* [Written request] Take the entries from the line that contains "Open the Log tab in the sidebar" through the line that contains "Open the 許可リスト". Rewrite only those lines, substituting "Change" for "Switch" and keeping everything else unchanged.

* [Supplied entries]
- - - - - - -

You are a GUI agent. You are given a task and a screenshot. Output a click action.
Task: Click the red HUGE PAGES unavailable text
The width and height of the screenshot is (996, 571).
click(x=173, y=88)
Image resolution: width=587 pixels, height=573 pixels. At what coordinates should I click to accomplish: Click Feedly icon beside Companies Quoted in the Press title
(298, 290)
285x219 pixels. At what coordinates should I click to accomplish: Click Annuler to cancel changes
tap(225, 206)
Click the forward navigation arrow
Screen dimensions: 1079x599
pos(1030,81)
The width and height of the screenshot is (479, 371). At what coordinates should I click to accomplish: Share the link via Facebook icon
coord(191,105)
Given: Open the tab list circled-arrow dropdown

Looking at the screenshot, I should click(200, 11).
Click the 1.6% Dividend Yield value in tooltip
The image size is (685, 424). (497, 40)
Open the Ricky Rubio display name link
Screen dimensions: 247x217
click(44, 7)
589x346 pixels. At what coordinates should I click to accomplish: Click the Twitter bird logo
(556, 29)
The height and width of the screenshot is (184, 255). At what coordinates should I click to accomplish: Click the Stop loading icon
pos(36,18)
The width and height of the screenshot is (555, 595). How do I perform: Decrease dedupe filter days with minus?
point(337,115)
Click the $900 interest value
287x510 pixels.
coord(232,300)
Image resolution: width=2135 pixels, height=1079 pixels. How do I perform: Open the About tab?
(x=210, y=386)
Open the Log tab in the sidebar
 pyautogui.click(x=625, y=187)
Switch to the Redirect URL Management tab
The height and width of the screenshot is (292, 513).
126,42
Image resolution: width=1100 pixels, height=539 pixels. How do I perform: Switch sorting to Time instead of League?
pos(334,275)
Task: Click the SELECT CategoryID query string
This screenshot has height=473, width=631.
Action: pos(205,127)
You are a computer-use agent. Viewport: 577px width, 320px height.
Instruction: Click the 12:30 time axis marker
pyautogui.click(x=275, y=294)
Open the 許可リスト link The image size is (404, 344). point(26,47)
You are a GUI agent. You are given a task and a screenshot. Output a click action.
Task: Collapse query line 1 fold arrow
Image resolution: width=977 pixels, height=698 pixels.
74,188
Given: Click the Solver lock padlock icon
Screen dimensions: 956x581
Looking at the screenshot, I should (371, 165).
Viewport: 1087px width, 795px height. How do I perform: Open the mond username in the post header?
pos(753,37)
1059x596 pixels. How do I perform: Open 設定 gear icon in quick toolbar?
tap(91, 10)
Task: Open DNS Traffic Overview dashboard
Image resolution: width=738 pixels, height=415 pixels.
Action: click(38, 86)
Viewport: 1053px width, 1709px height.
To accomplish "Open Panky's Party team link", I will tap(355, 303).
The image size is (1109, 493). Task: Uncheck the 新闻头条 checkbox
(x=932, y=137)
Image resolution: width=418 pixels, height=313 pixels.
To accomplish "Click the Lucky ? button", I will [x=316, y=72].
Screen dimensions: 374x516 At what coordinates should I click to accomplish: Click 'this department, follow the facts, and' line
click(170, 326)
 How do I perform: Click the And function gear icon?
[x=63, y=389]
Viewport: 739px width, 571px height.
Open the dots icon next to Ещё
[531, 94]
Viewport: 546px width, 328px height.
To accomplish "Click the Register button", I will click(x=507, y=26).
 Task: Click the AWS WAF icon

- - - - - - -

* [Expected output]
Open the Log tab in the sidebar
 pyautogui.click(x=625, y=187)
Change to the Redirect URL Management tab
The height and width of the screenshot is (292, 513).
126,42
Image resolution: width=1100 pixels, height=539 pixels. How do I perform: Change sorting to Time instead of League?
pos(334,275)
Task: Click the SELECT CategoryID query string
This screenshot has height=473, width=631.
Action: pos(205,127)
You are a computer-use agent. Viewport: 577px width, 320px height.
Instruction: Click the 12:30 time axis marker
pyautogui.click(x=275, y=294)
Open the 許可リスト link The image size is (404, 344). point(26,47)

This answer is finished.